The RICO law, 18 USC §1962(c), prohibits “any person employed by or associated with any enterprise engaged in… activities… which affect[] interstate… commerce, to conduct… such enterprise’s affairs through a pattern of racketeering activity…” (emphasis added)
§ 1961(1) defines a “racketeering activity” as
(A) any act or threat involving murder, kidnapping, gambling, arson, robbery, bribery, extortion, dealing in obscene matter, or dealing in a controlled substance… which is chargable under State law and punishable by imprisonment for more than one year [or] (B) any act which is indictable under any of the following provisions of title 18, United States Code: Section 201… (emphasis added)

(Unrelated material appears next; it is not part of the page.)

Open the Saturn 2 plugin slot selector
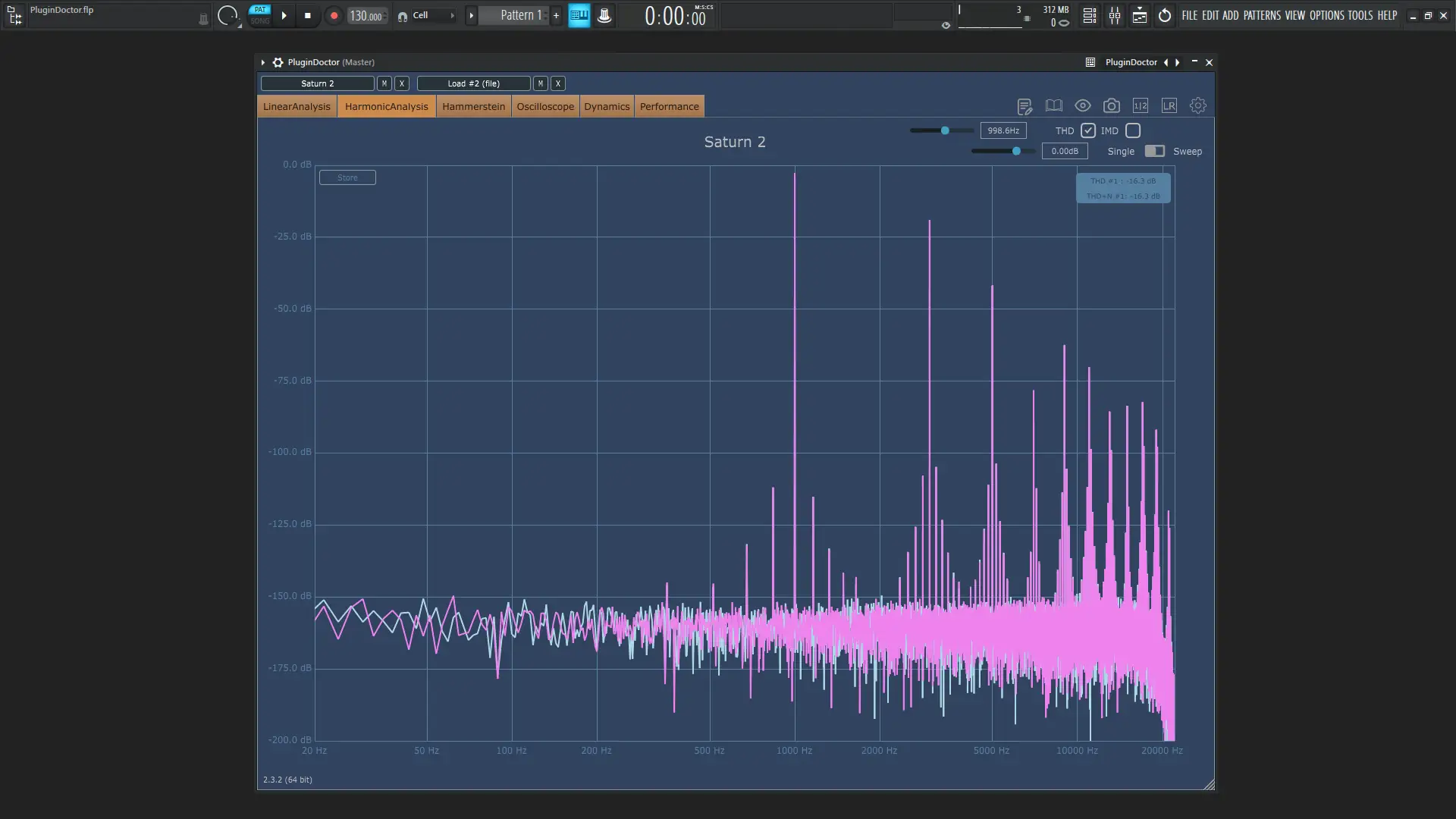The image size is (1456, 819). tap(317, 83)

One of the acts “indictable under any of the following provisions of title 18″ is extortion, which is defined by § 1951(a) as when someone “obstructs, delays, or affects commerce or the movement of any article or commodity in commerce, by robbery or extortion or attempts or conspires so to do (sic)…”  That section further defines extortion as “the obtaining of property from another, with his consent, induced by wrongful use of actual or threatened force, violence, or fear, or under color of official right.”
And § 1961(5) defines a “pattern of racketeering activity” as “at least two acts of [even the same] racketeering activity…”

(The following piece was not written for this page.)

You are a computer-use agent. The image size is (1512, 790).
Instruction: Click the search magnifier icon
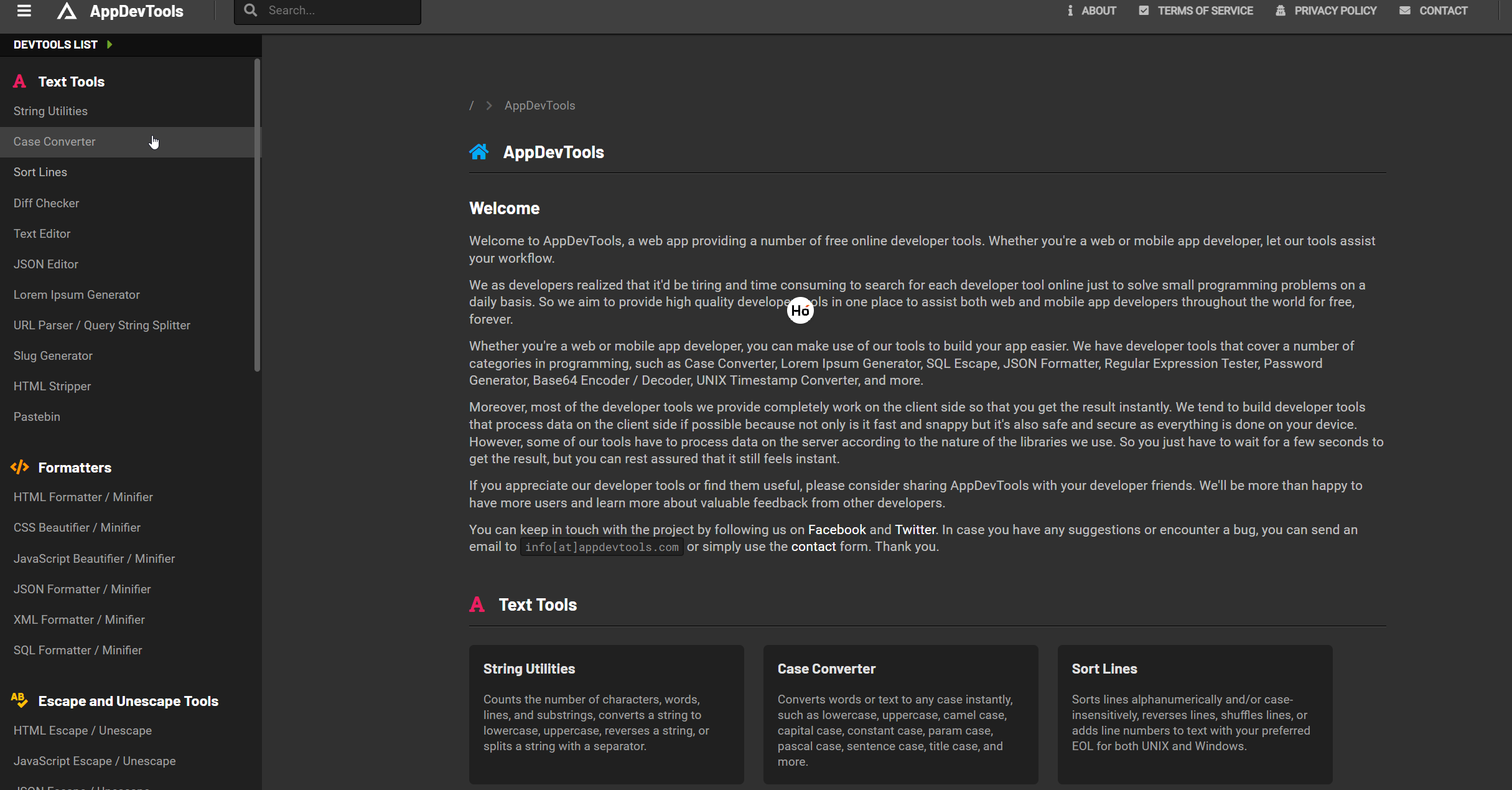(x=250, y=11)

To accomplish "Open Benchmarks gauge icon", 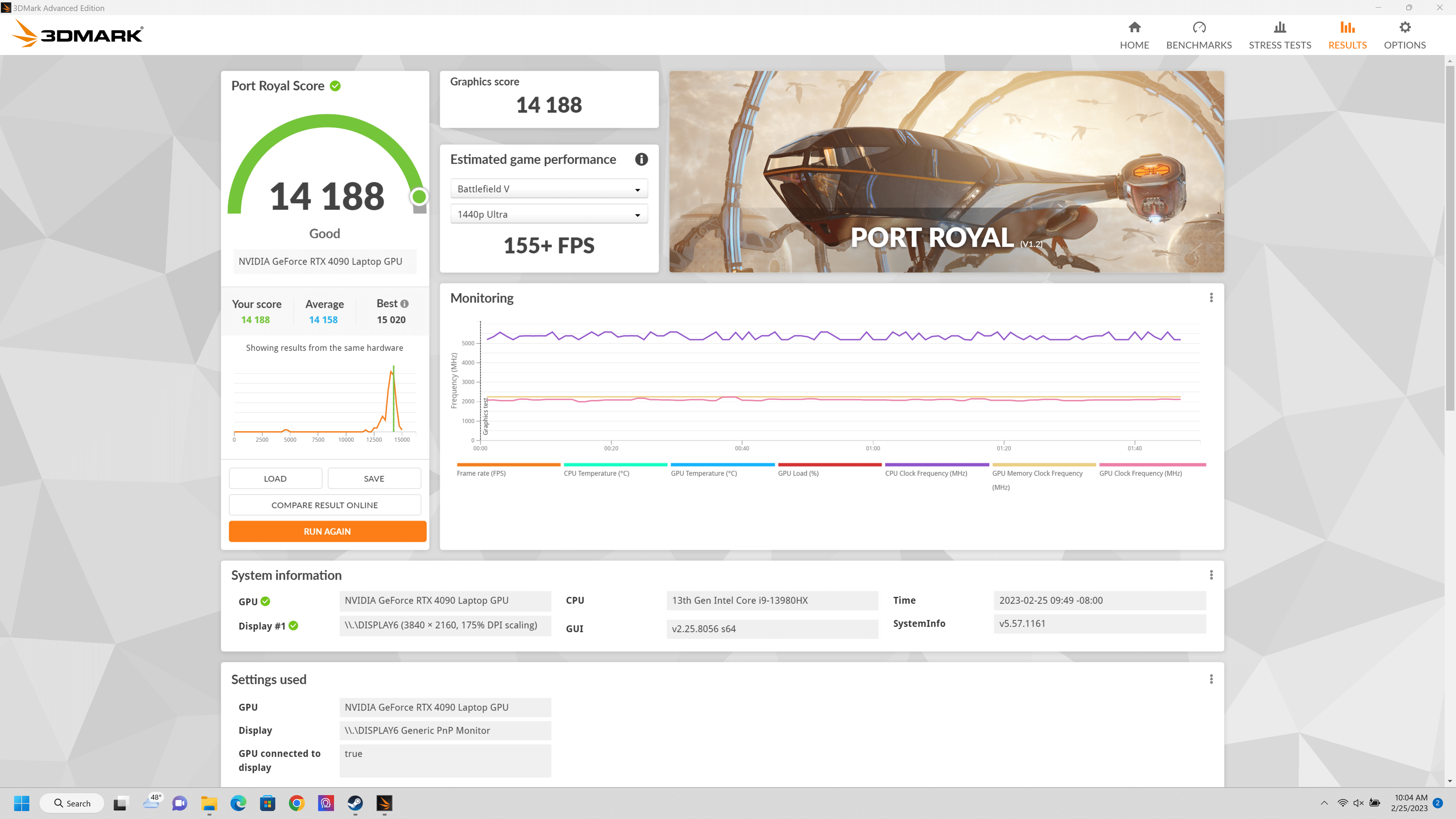I will coord(1199,27).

While the town of Tenaha itself is not a proper subject of RICO prosecution because it is not a “person” under the RICO statute, the Marshall, Mayor, Constable and Shelby County D.A., in their individual capacities, would be proper “persons” for RICO prosecution. See Pelfresne v. Village of Rosemont, 22 F.Supp.2d 756, 761 (N.D. Ill. 1998).
If the facts are indeed as the San Antonio Express-News has reported, then over 140 motorists have been stopped and been “willingly” induced to sign over their property with the threat of bogus prosecutions for crimes they were never charged with and which involved searches that probably violated their fourth Amendment right to be free from unreasonable searches and seizures.

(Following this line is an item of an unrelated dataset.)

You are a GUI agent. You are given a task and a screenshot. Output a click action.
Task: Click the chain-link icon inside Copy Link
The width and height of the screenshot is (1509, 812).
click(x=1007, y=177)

Furthermore, the Mayor’s comments defending  the practice indicated that it was their intent to use these means to bolster the cash-strapped budget of the town’s police force. This implied that their the use of the Texas forfeiture statute to confiscate travelers’ money and property using abuses of their 4th Amendment rights was a coordinated conspiracy.
Travelers’ freedom to pass and bring property between states appears to have been impeded by “wrongful use of… fear… under color of official right.” If indeed this has occurred in over half of the 140 instances of the induced property forfeitures between 2006 and 2008, and it can be shown that the officials involved took part in at least two instances of extortion each, then it would appear that the Marshall, Constable, Mayor and D.A. in Tenaha and Shelby County may be susceptible to criminal (and perhaps civil) RICO prosecution.
At the very least, the U.S. Attorney’s Office for the Eastern District of Texas ought to look into whether an investigation should be opened to determine if criminal RICO prosecution may be appropriate.